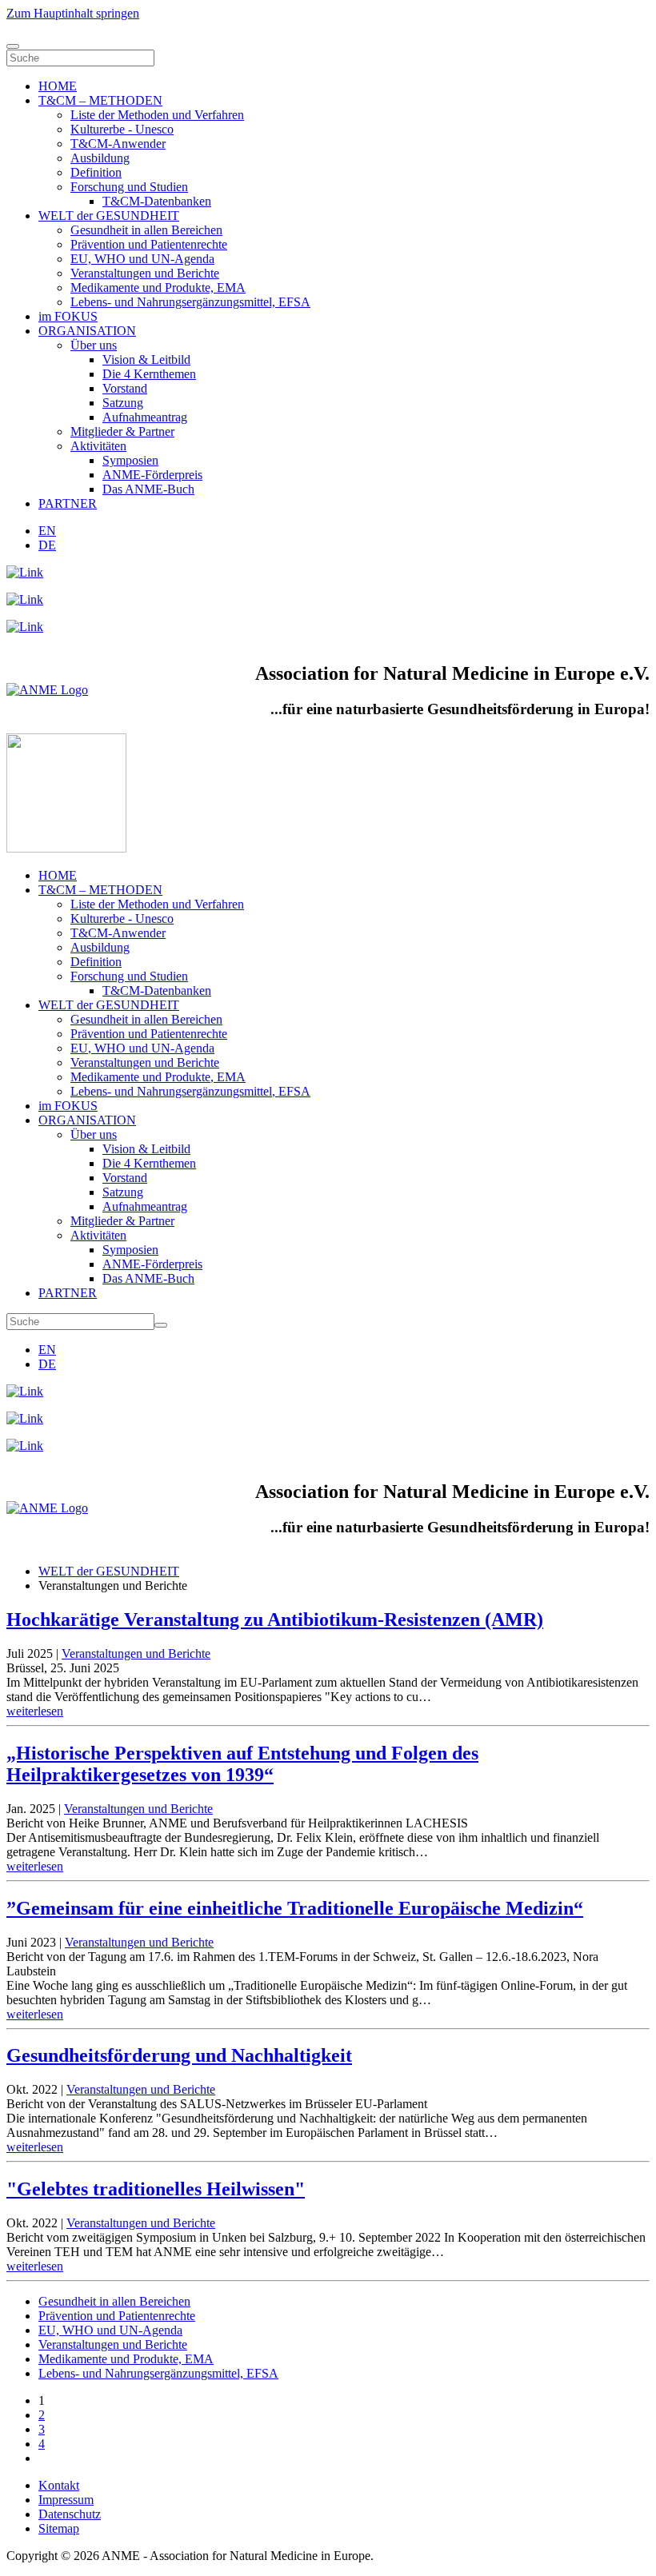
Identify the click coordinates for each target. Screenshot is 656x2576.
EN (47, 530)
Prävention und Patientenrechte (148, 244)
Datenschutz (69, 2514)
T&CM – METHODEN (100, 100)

-=-=-=-=-

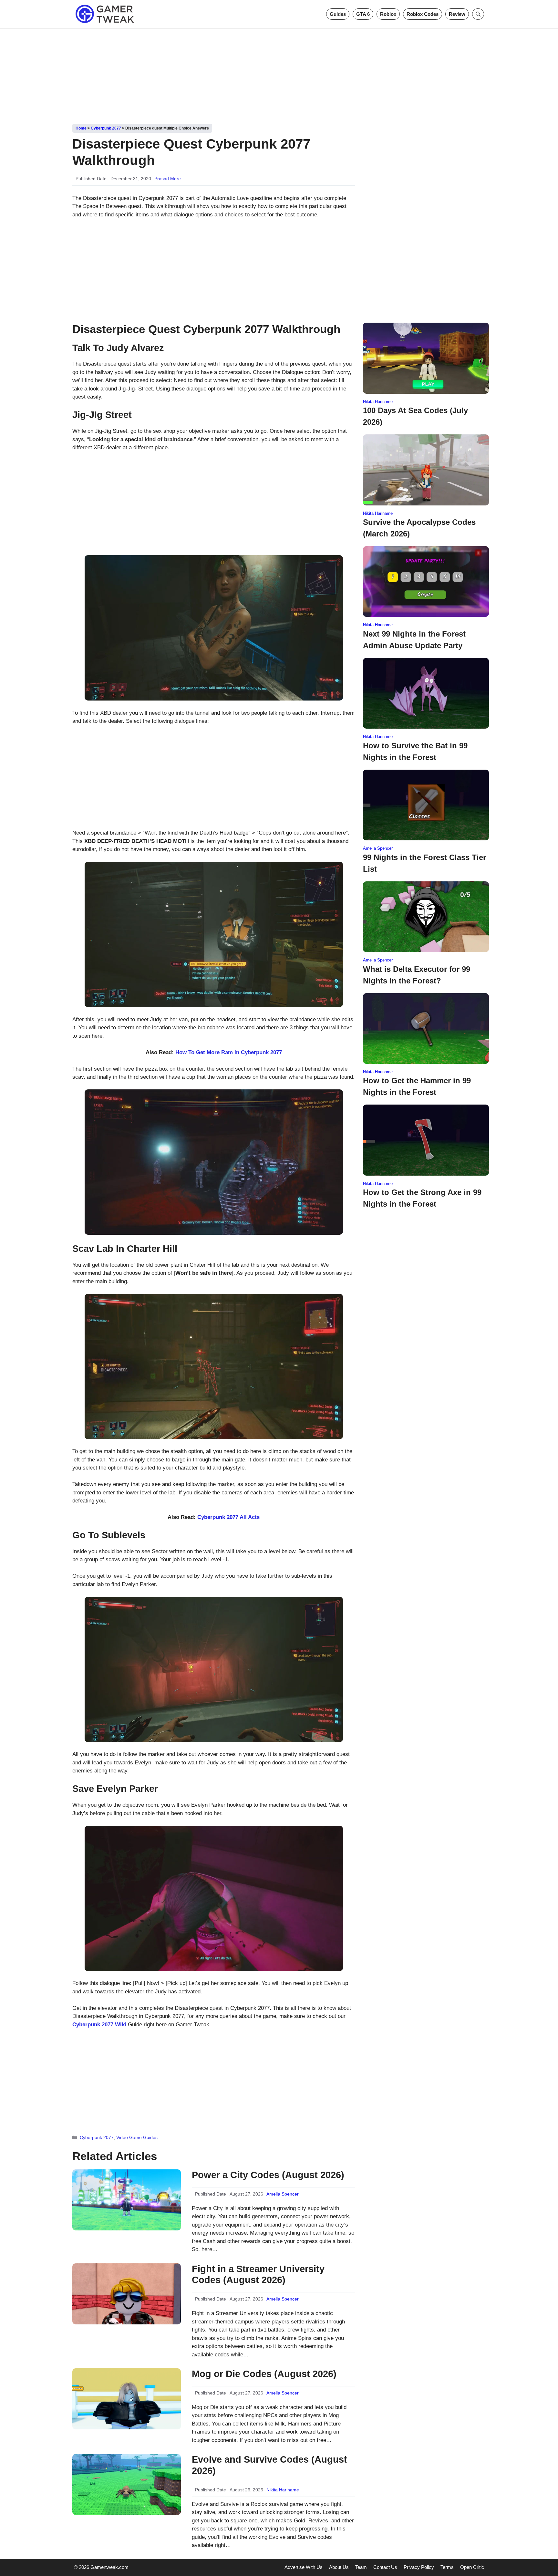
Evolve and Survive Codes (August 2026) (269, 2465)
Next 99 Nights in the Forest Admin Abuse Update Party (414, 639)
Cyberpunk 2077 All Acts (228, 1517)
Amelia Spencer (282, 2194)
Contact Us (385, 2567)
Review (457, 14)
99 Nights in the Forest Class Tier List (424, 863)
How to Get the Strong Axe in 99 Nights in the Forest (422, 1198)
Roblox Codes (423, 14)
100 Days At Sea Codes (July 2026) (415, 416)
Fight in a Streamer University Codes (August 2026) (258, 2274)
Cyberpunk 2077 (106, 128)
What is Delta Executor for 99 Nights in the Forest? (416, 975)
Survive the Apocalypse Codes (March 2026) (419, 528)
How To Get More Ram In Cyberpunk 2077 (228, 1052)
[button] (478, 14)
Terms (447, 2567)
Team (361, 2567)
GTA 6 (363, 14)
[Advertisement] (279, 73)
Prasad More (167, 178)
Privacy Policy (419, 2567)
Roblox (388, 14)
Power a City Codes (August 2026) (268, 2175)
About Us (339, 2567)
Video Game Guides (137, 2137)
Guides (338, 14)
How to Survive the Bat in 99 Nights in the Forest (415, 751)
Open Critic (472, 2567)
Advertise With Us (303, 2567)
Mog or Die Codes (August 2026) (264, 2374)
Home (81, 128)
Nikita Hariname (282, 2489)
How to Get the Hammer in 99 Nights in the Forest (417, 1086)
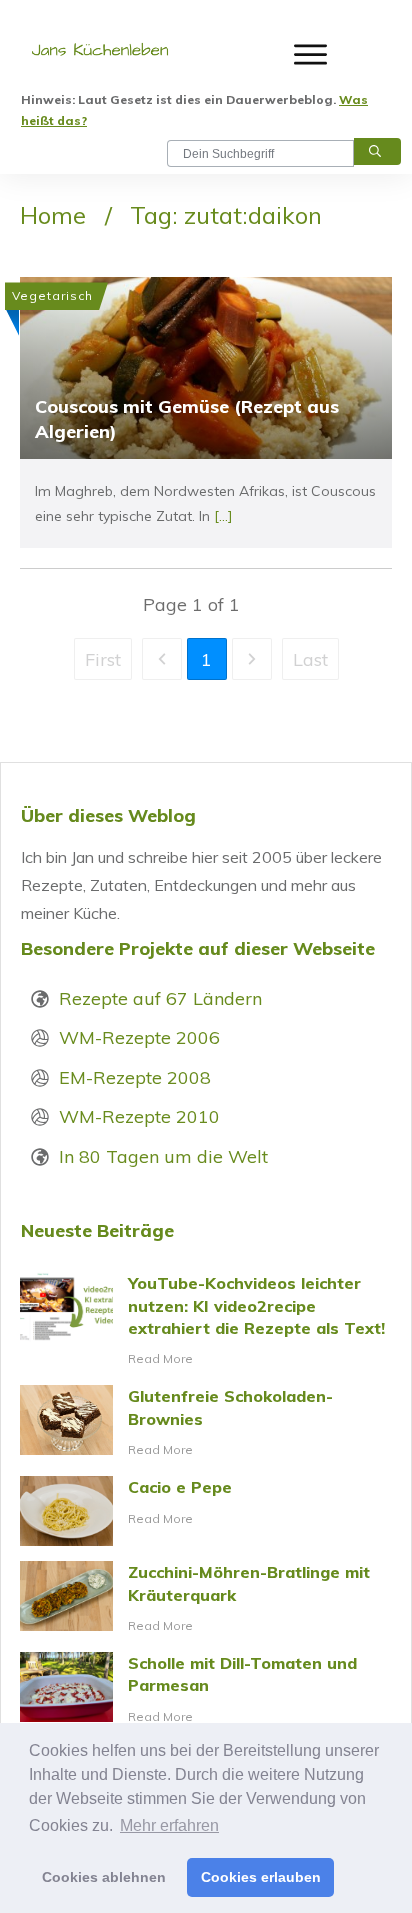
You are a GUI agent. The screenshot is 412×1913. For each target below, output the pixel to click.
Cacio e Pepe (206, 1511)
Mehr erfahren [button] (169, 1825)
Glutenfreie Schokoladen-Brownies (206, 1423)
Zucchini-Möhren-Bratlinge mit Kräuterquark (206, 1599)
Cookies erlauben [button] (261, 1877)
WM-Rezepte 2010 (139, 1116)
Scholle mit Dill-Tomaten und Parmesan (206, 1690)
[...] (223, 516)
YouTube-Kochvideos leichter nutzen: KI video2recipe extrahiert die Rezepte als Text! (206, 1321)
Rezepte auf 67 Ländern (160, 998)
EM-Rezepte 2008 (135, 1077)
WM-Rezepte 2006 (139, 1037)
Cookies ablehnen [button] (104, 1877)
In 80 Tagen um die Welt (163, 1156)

-=-=-=-=-

- [EXERCISE DETAILS] Whatever else the listing above holds, retype exactly only the lines from the one containing "Evolve and Survive" to the one containing "Roblox (388, 14)", both ends kept.

- [TASK SOLUTION]
Evolve and Survive Codes (August 2026) (269, 2465)
Next 99 Nights in the Forest Admin Abuse Update Party (414, 639)
Cyberpunk 2077 All Acts (228, 1517)
Amelia Spencer (282, 2194)
Contact Us (385, 2567)
Review (457, 14)
99 Nights in the Forest Class Tier List (424, 863)
How to Get the Strong Axe in 99 Nights in the Forest (422, 1198)
Roblox Codes (423, 14)
100 Days At Sea Codes (July 2026) (415, 416)
Fight in a Streamer University Codes (August 2026) (258, 2274)
Cyberpunk 2077 (106, 128)
What is Delta Executor for 99 Nights in the Forest? (416, 975)
Survive the Apocalypse Codes (March 2026) (419, 528)
How To Get More Ram In Cyberpunk 2077 (228, 1052)
[button] (478, 14)
Terms (447, 2567)
Team (361, 2567)
GTA 6 (363, 14)
[Advertisement] (279, 73)
Prasad More (167, 178)
Privacy Policy (419, 2567)
Roblox (388, 14)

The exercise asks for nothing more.